Unfortunately, none of them were around. And I knew that a third visit could not be squeezed in before my deadline.

Gilda walked me to my car, and we lingered under the trees a while, talking about this women-in-their-sixties group that she belongs to, who call themselves "Woman Plus". What they all have in common, Gilda said, is a refusal to stagnate. They have regular discussions on different topics. Another group she belongs to is called "Inner Work". A third group was just forming, called "Mama's Girls," consisting of women with problem mothers.

"No wonder you don't age!" I exclaimed. "You don't have the time!"

"The important thing is to be in touch with oneself, to peel off the useless layers, the disguises, to get to the inner core. Then one does not waste so much time and energy. This is what being happy means."

Suddenly she remembered a book she said I had to read, dashed back into the house, and returned before I could find my car keys. "Here. It's really Mariel's book. She lent it to me. But I'm a slow reader. You read it first."

The book-which had not yet found its way into the shelves of National-was Women Who Run with the Wolves by Clarissa Pinkola Estes, doctor of multi-cultural studies and clinical psychologist, artist, cantadora , singer of songs, teller of tales. (The book was later to become a bestseller.)

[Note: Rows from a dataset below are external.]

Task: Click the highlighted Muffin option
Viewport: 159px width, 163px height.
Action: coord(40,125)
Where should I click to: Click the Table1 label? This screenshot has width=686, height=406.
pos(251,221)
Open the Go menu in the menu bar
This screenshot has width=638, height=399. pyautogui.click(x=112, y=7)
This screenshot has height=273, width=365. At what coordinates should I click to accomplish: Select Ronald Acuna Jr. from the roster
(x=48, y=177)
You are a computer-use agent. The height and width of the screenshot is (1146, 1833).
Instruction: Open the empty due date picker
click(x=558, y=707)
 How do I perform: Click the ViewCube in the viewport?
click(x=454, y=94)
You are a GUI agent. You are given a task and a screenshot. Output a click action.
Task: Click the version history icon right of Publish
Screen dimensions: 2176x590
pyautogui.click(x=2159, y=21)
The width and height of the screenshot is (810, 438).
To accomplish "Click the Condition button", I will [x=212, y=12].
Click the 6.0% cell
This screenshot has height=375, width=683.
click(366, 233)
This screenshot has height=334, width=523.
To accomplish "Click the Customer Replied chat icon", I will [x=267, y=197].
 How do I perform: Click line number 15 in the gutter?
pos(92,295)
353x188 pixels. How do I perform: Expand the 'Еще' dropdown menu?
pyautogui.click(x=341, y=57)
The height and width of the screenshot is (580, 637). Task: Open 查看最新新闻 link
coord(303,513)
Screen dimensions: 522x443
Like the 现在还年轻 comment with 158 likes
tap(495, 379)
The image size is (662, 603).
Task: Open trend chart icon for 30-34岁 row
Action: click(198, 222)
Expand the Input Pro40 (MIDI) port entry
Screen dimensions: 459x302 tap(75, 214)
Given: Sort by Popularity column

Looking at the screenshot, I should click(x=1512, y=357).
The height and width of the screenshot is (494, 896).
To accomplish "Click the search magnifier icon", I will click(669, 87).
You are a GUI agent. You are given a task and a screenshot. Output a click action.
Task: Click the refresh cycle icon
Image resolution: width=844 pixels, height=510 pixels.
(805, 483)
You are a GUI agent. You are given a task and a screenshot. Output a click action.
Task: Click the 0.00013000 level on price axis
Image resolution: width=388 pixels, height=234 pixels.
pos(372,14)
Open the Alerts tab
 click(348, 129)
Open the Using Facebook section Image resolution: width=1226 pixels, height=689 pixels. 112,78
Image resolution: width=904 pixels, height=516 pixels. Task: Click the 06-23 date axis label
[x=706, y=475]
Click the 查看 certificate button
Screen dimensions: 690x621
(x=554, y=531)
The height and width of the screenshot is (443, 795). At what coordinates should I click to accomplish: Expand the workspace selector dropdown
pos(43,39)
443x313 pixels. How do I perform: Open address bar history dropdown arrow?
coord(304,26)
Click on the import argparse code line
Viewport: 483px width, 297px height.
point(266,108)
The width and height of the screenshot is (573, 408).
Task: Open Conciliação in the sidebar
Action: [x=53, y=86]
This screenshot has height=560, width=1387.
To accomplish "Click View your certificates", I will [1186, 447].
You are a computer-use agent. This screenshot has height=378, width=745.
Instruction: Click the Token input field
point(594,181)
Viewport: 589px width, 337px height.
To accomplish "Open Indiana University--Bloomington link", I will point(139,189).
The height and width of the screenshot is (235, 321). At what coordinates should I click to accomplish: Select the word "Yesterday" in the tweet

Gilda Cordero Fernando smiled at me.

I smiled back.

Since our interview, Gilda has published Ladies' Lunch and Other Ways to Wholeness , presented "Jamming on an Old Saya," a smash-hit fashion show featuring her own designs and creations, and contributed substantially to the success of Writers' Night-the writers' reunion and fundraiser held by the U.P. Creative Writing Center held in December every year-by donating several lovely items from her own collection, including the first two antique santos she had ever bought. She now has nine grandchildren.